Brent hit its highest since July 2014 and WTI its highest since June 2014. In addition to crude, US distillates and gasoline futures also hit their highest since 2014.

“Oil’s climbing the Ukraine war wall of worry,” said John Kilduff, partner at Again Capital in New York. He said traders could be disappointed in the size of the release of strategic reserves.

US-led sanctions on Russia have largely not specifically targeted the energy sector, but traders are shying away from trading Russian barrels, leading to big discounts on that oil and tightening supply for other kinds of crude.

Russia exports 4 million to 5 million barrels per day (bpd) of crude and 2 million to 3 million bpd of refined products. Buyers of Russian oil are facing difficulty over payments and vessel availability owing to sanctions, with BP cancelling fuel oil loadings from a Russian Black Sea port.

The world’s biggest shipping firm, Maersk, was halting container movement to and from Russia, while Britain has banned all ships with any Russian connection from entering its ports.

Major oil and gas companies, including BP PLC and Shell PLC, have announced plans to exit Russian operations and joint ventures, while TotalEnergies SA said it would not invest further capital in its Russian operations.

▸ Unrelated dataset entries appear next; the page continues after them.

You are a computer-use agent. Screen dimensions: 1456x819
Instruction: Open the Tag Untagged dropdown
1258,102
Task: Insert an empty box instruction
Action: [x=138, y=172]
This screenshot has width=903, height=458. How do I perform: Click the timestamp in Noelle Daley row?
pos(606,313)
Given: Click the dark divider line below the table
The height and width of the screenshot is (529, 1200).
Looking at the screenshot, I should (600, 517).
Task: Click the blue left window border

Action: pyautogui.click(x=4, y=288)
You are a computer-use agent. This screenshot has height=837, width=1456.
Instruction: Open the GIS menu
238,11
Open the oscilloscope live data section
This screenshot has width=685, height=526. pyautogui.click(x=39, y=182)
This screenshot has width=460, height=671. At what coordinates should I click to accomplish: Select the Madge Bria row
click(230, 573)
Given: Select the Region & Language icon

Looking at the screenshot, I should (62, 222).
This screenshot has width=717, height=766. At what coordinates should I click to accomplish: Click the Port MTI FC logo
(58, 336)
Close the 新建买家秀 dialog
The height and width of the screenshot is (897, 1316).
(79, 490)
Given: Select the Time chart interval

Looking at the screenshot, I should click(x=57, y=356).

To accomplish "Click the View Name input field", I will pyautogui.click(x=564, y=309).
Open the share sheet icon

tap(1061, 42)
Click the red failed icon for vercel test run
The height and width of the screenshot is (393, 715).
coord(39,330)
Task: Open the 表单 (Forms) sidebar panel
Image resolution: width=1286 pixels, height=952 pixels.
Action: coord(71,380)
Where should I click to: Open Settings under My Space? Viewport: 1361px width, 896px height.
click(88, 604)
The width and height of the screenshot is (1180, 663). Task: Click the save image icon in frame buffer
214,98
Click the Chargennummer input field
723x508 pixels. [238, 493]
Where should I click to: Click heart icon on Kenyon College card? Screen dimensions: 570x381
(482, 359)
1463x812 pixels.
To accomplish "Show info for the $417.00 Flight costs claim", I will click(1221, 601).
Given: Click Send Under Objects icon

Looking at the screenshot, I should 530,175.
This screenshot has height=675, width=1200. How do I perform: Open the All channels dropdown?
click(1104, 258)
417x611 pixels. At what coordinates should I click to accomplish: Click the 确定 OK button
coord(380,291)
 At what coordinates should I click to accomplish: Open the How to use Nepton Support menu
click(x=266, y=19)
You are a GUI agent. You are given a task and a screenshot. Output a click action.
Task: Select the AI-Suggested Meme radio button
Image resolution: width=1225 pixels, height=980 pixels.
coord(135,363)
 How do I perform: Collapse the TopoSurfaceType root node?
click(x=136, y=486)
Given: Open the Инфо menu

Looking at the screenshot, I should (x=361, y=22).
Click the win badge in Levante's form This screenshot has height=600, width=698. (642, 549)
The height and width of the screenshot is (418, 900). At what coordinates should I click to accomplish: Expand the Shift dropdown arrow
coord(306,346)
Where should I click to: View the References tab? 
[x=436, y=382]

The largest supplier of global oil, the Organization of the Petroleum Exporting Countries and allies including Russia, known as OPEC+, have not signaled a desire to boost production despite entreaties from the United States and others.

The group is due to meet on Wednesday for a monthly meeting.

“OPEC(+) will likely stick to its original plan of a monthly 400,000 barrels per day (bpd) increase, which will not alleviate fears,” said Tamas Varga at PVM Oil Associates.

Futures for Brent and WTI through November were in what Robert Yawger, executive director of energy futures at Mizuho, has called “super-backwardation” with each month trading at least $1 a barrel below the prior month.

Backwardation, a market structure where prompt contracts are more expensive than those for later dates, indicates fear of being able to find cargoes in the near-term, as global oil demand has largely recovered from the worst of the coronavirus pandemic while production has not kept pace.